そのまま救急車両に収容される中、炎上する乗用車を見遣る男児は嗚咽する。
その刹那、周囲に一筋の光芒が差し込み、やがて閃光弾のように光は拡大していった。
◇
眩い光に包まれた視界と同時に、胸を締めつけるような感覚に襲われ、生き返るように起き上がる。

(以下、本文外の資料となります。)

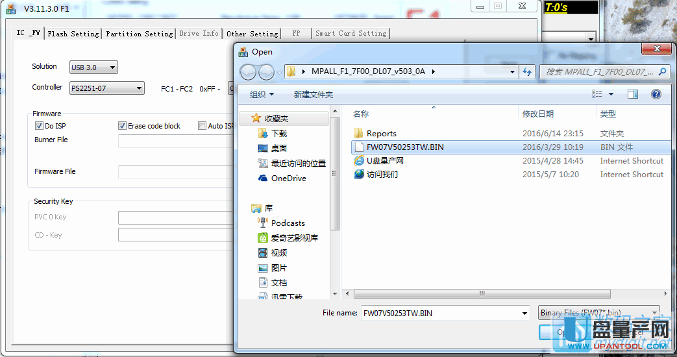Open OneDrive in the navigation pane
This screenshot has width=677, height=357.
[288, 178]
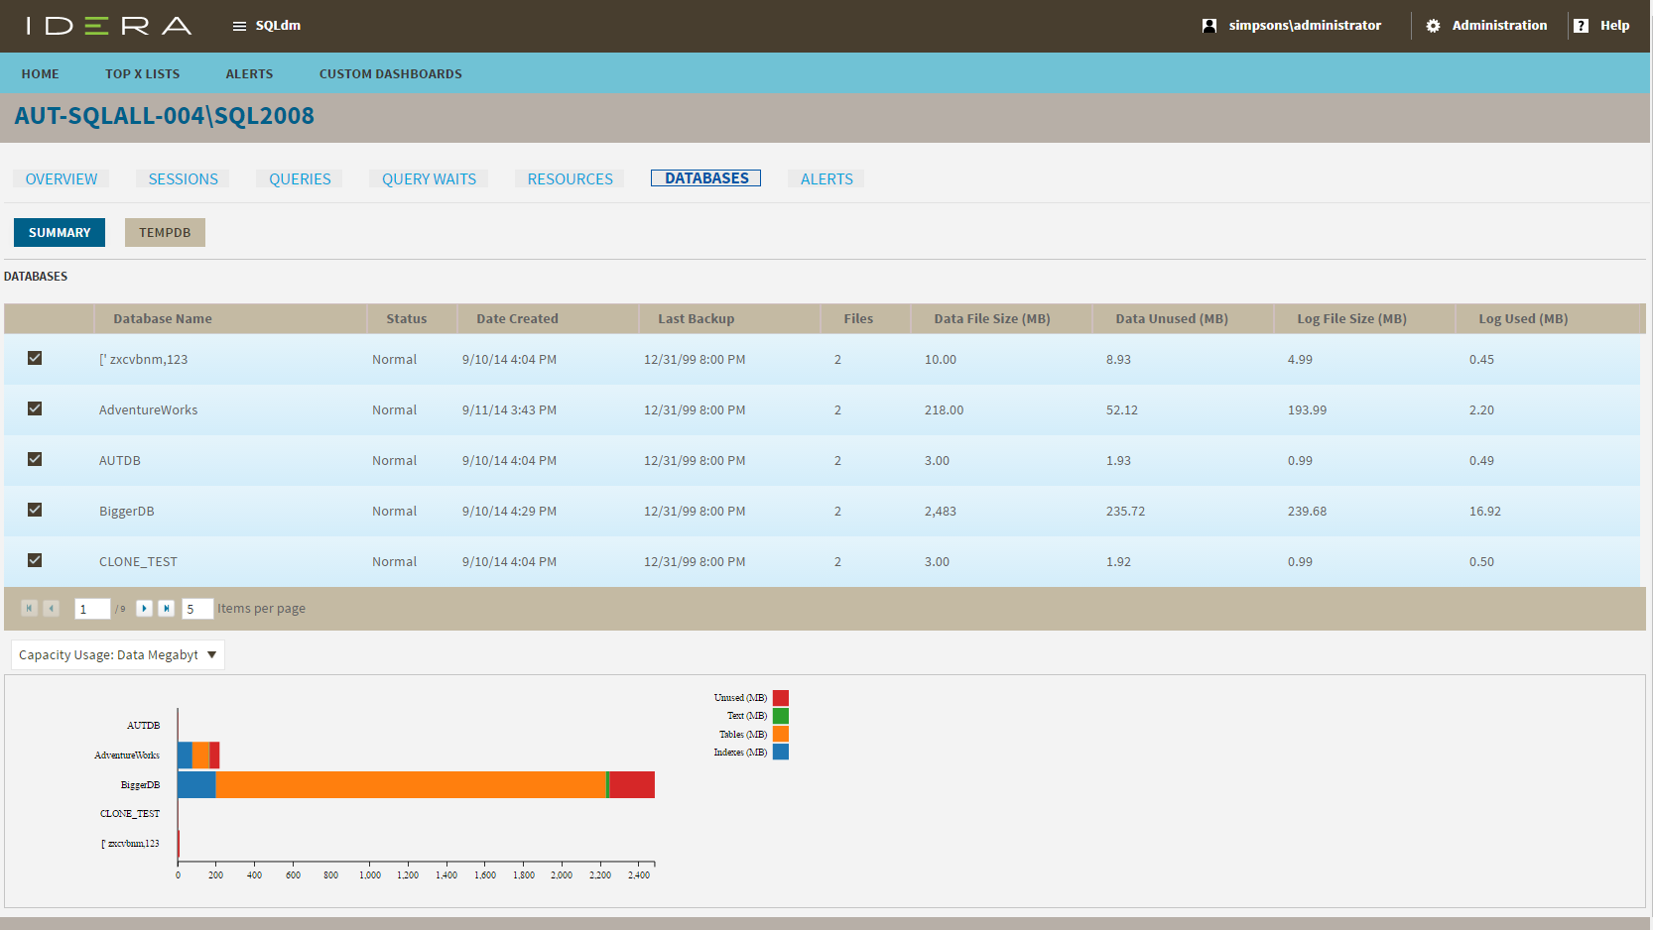Toggle the BiggerDB row checkbox

tap(35, 510)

「ぐはっ――はあ、はあ、はあ、はあ――ゆ、夢か……」
呼吸は荒く、体が上下に揺れ動く。胸を軽く押さえ、落ち着いたところで部屋の様子を見た。
ベッドには起きろと言わんばかりの日差し。明るかった。
朝の雰囲気が一層際立つ。静けさを大いに感じる自分の部屋。
朝、朝か、朝なのか――と、繰り返し確認した矢先。焦りが生まれた。
「今日学校じゃん。やっべぇ、時間は……」
細い目を擦り、慌ててベッド付近にあった目覚まし時計で時刻を確認する。
現在の時刻は七時四十分――まずい。
登校時間は八時まで――まずい。
落ち着く余裕なんてない。
「ひっじょぉぉぉにっ、まずい!」
俺はすぐに支度を始めた。
いつものように着替え、ワイシャツ姿になって一連の準備を済ませる。最終確認まで完了した途端に、部屋のドアを蹴り飛ばし、退室。
通学鞄とブレザー片手に、階段上で足音を立てながら下りた。
日常茶飯事。寝坊だ。
リビングに到着して食卓へと向かい、テーブルの足に通学カバンを置いた。
その直後、ソファから視線を感じた。背筋が凍るような鋭い視線。
「ちょっとぉ。朝から騒々しいわよ」
脱力感のある声。ソファの背もたれから、不機嫌そうな顔でこっちを見る母さん。朝だからか。本調子じゃない様子だ。これは遺伝だな、と相変わらず。
俺から視線を離せば、テレビの電源を入れて画面にかじりつく。こういうちょっとした文句は、今の俺からすればどうでもいい。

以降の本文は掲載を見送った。